N.B. I have a blog entitled “Blogside Inn,” after the Bogside Inn in Londonderry, N.I., where I first learned about Irish history and culture, especially as they relate to the Protestant-Catholic “troubles.” I generally post articles and comments about history and culture broadly defined, basically anything I find interesting, and I also will post syllabi and exams there, so that you will always have access to essential class materials. I will be posting announcements and heads-ups there as well, so try to visit every other day or so. Address: If you want, register(you can be yourself or someone else, whatever) and make your own comments. The more the merrier.

Attention Students with Disabilities: Accommodations are available for students with a documented disability. See Cherish Tijerna, Disability Resources Coordinator as soon as possible to seek information or to qualify for accommodations. To make an appointment, please call 372-7352. Translation from Officialspeak: If you have a learning disability, people and resources are available to help you.

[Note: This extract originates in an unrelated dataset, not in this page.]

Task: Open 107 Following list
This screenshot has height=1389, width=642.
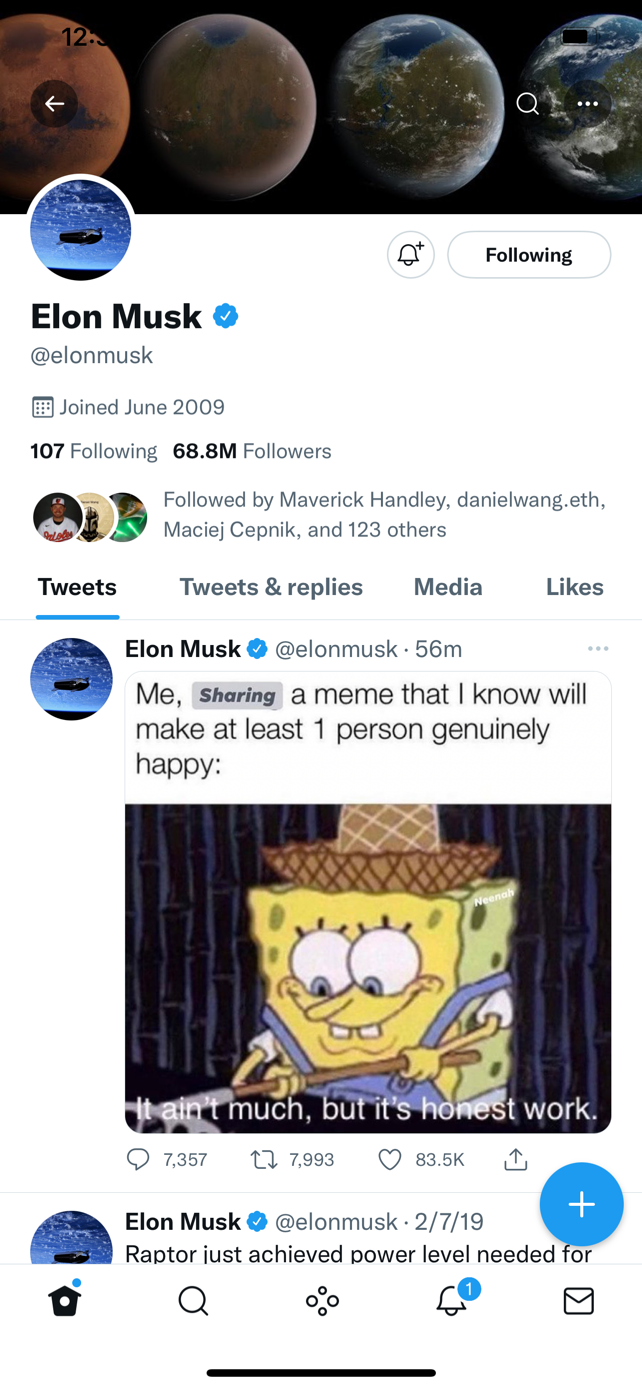Action: coord(94,451)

Non-essential info: I actually “fought” in the Cold War,--a 14-month rearguard campaign as a United States Information Agency Exhibit Guide in l987-88. We were there ostensibly to give an accurate picture of what life was like in America, since Soviet citizens had been taught that we were imperialist/racist/warmongering/babykilling monsters. Our vehicle was American computer technology—I used to show how you could use Apple computers in education. But mostly, we ended up talking to people about our lives and trying to refute popular perceptions about America. I personally answered the following questions hundreds of times: “Why do you want war?” “Why do you allow people to own guns?” “Why do you kill your Presidents?” “Why don’t Americans know anything about Russians?” and…”How many volts do you give them in the electric chair(answer: “Enough”)?” I was happy if I could leave people with the idea that Americans weren’t good, weren’t evil, just a combination of both, like all the other humans on the planet. But sometimes, I felt as if I’d been in the trenches…and I was actually arrested for espionage briefly. I’ll tell that story sometime.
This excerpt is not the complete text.